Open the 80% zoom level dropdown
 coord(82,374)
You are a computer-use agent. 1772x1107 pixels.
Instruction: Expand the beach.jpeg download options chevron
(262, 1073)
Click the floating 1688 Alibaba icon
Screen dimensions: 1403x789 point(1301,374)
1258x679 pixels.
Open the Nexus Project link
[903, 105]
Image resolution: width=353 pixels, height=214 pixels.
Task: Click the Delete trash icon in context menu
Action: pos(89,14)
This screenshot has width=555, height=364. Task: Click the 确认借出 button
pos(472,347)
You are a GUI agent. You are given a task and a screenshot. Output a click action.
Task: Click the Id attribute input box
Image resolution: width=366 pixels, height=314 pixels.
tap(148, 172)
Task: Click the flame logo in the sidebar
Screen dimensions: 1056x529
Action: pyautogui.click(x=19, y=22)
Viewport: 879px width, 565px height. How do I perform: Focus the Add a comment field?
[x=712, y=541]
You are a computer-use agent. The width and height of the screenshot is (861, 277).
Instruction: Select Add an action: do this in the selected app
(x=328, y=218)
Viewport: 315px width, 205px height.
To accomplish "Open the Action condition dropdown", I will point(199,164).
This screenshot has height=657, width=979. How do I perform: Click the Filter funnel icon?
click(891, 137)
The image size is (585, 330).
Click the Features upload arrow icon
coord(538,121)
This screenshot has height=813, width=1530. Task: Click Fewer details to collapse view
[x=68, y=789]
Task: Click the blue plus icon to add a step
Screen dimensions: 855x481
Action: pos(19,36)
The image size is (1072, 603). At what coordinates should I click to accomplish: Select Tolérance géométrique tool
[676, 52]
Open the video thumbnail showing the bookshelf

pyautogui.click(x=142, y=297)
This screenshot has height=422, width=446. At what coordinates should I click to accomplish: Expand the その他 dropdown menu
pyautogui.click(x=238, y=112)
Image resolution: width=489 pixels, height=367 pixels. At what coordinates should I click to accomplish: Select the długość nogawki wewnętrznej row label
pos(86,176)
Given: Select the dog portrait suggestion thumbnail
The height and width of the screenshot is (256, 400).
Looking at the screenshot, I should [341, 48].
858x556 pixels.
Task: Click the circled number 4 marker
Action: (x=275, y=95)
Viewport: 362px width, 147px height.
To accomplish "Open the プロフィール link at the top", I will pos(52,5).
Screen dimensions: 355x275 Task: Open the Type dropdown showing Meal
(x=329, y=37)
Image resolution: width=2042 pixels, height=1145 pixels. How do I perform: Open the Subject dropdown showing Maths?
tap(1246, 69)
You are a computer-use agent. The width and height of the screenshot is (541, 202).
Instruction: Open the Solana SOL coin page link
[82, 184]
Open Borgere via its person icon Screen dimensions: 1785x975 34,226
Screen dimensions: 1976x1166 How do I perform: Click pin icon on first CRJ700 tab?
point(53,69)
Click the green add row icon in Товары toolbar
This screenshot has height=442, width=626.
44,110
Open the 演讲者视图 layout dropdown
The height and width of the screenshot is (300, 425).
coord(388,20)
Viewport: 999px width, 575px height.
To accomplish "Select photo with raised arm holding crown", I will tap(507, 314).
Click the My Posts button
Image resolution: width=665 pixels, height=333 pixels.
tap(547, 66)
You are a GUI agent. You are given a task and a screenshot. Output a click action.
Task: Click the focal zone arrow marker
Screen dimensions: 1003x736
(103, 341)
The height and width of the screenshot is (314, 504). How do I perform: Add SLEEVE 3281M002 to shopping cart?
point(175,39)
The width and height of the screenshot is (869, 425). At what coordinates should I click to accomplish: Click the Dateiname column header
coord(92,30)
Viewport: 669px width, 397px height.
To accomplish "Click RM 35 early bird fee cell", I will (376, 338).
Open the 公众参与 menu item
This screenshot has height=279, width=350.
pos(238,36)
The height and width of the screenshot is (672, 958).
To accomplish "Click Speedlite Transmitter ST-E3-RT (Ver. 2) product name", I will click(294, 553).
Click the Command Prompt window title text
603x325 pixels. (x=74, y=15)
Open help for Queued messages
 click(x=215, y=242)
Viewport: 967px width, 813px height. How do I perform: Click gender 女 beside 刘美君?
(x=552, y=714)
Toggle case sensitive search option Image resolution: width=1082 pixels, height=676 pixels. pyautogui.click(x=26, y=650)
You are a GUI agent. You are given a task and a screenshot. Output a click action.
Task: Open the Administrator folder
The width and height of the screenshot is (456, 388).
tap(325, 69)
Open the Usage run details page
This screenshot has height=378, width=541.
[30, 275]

Do this:
List the entries as a numbered list, from the line that contains "Open Borgere via" up to and including the line that contains "(x=552, y=714)", leaving out blank lines.

Result below:
1. Open Borgere via its person icon Screen dimensions: 1785x975 34,226
2. Screen dimensions: 1976x1166 How do I perform: Click pin icon on first CRJ700 tab?
3. point(53,69)
4. Click the green add row icon in Товары toolbar
5. This screenshot has height=442, width=626.
6. 44,110
7. Open the 演讲者视图 layout dropdown
8. The height and width of the screenshot is (300, 425).
9. coord(388,20)
10. Viewport: 999px width, 575px height.
11. To accomplish "Select photo with raised arm holding crown", I will tap(507, 314).
12. Click the My Posts button
13. Image resolution: width=665 pixels, height=333 pixels.
14. tap(547, 66)
15. You are a GUI agent. You are given a task and a screenshot. Output a click action.
16. Task: Click the focal zone arrow marker
17. Screen dimensions: 1003x736
18. (103, 341)
19. The height and width of the screenshot is (314, 504). How do I perform: Add SLEEVE 3281M002 to shopping cart?
20. point(175,39)
21. The width and height of the screenshot is (869, 425). At what coordinates should I click to accomplish: Click the Dateiname column header
22. coord(92,30)
23. Viewport: 669px width, 397px height.
24. To accomplish "Click RM 35 early bird fee cell", I will (376, 338).
25. Open the 公众参与 menu item
26. This screenshot has height=279, width=350.
27. pos(238,36)
28. The height and width of the screenshot is (672, 958).
29. To accomplish "Click Speedlite Transmitter ST-E3-RT (Ver. 2) product name", I will click(294, 553).
30. Click the Command Prompt window title text
31. 603x325 pixels. (x=74, y=15)
32. Open help for Queued messages
33.  click(x=215, y=242)
34. Viewport: 967px width, 813px height. How do I perform: Click gender 女 beside 刘美君?
35. (x=552, y=714)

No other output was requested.